I've become obsessed with trees and wood. But a disclaimer: It's really, really hard to make an interesting picture of a bunch of trees (technically called a forest, or “woods”).
They're just … boring photos. Mine seem to be, anyway.
But I'm obsessed. With wood for fires: cutting it, splitting it, getting rid of bad wood, starting to dry out good wood for the winter. With the kinds of trees on the land: pine, oak, fir – whatever those damn Christmas trees were – and I think maple.

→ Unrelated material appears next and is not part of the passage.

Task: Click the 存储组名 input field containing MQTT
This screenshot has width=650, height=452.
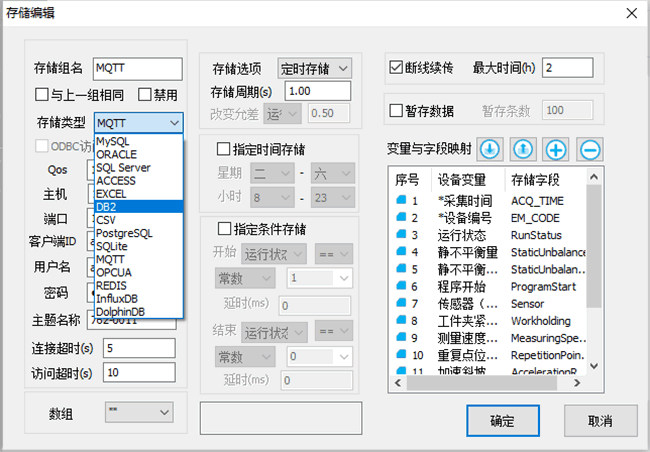Action: click(x=137, y=68)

On the eastern side I've found a a small grove of cherry trees. But the woods are pretty dense and so the fruit is only growing higher up. There are a couple of apple trees that remind me of my backyard as a kid.
All I see is green, out my windows. Just green.

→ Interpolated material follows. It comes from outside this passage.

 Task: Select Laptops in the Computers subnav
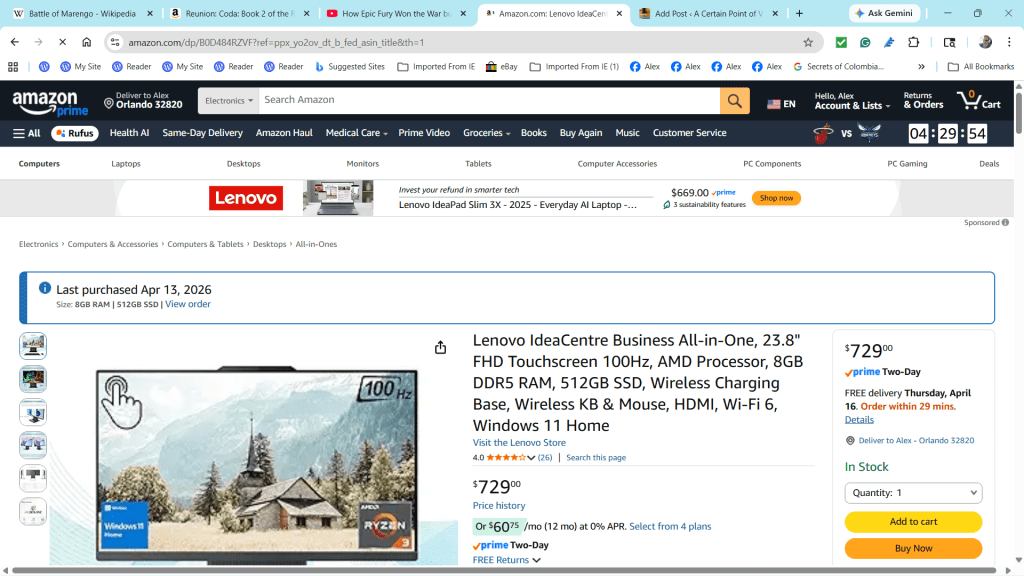click(x=126, y=164)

Ultimately, I'd like to clean up this piece of land. Air it out, let some trees go so others can actually be healthy. And then there's the ridiculous task of the rose bushes. Two things I'll never look at the same way again: Roses and Christmas trees. Awful things, piled up in monstrous clumps that take forever to haul and burn.
Sometimes it stresses me out. Making meaningful progress seems like an impossible, eternal task. But then I think about it like yoga, actually. There's nothing to be achieved, nothing that has to be done. The size of the task, the un-doable-ness of it, is what makes it worthwhile.